Sunday, May 27, 2012




At the end of Peter Sloterdijk’s Critique of Cynical Reason, Sloterdijk is able to argue that futurists (like Toffler and McLuhan, his references but also like today's Kurzweil), are dependent upon an earlier generation of thinkers, not even cold war, 50's and 60's thinkers and certainly not 70's thinkers like Vinge) but pre-World War II & WW I thinkers, like Friedrich Dessauer, but also Walter Rathaus, and Adrien Turel in an uncanny context that was the crucible for the particular fascism that grew out of the Weimar Republic on Sloterdijk’s account. 

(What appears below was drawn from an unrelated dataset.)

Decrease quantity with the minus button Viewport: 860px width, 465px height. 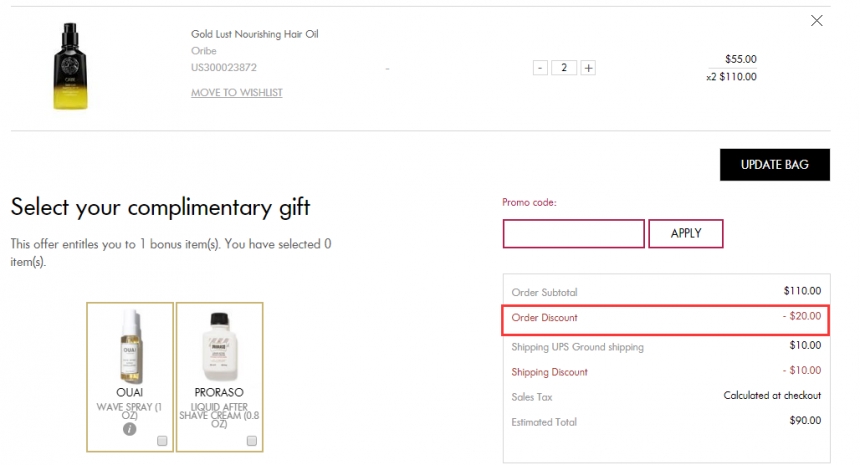(x=540, y=68)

Indeed, some will find it hard not to think of Kurzweil’s (or should one not say, at least to respect the interest of copyright, Vinge’s?) “technological singularity” or what I above have already opted to name, via Star Trek, the machine-human mind-meld, when Sloterdijk reflects upon his Rules for the Human Zoo noting that 
its strong epistemological linkage between concepts like ‘Dionysian materialism’ and ‘vitalism, a linkage made even more interesting by the fact that the life sciences and life technics have just passed into a new phase of their development. 
Here it should be noted that such references to the life sciences also point to the coming age of terror: in the name of transhumanism, in the hunt to jimmy the body with new replacement parts, there is an age of vivisection undreamt of --- and the university's biological sciences and psych buildings already drip red with the blood of their victims, almost as incarnadine as a medical or veterinary school.  A student learns one thing, the pain of the animal, the pain, always call it discomfort of the patient, only gets in the way.

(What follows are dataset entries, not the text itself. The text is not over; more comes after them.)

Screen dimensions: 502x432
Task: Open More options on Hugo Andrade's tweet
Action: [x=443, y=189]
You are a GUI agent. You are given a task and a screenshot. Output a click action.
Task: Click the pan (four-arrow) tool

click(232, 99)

Transhumanism is about using animals and the earth more thoroughly, more completely for human purposes.
 

One says there is no nature, because for one's purposes there is not. There is human need, greed, caprice.


And this is true of the new theory, same as the old theory.
Beyond the debate internal to the politics of German public intellectuals, the theme for Sloterdijk is anthropotechnics: the technique of the manufacture of humanity, and it is not a German but a global concern:
 As Sloterdijk puts it:
Nietzsche and Plato have invited themselves to the ‘symposium’ to comment on the ideas of Heidegger, to put forward their opinions on the drama played out in the clearing. The title of this drama? Anthropotechnics or: How human beings produce themselves. And suddenly everyone wants to be invited, everyone — dramatically — wants to be part of the debate, to take part in it.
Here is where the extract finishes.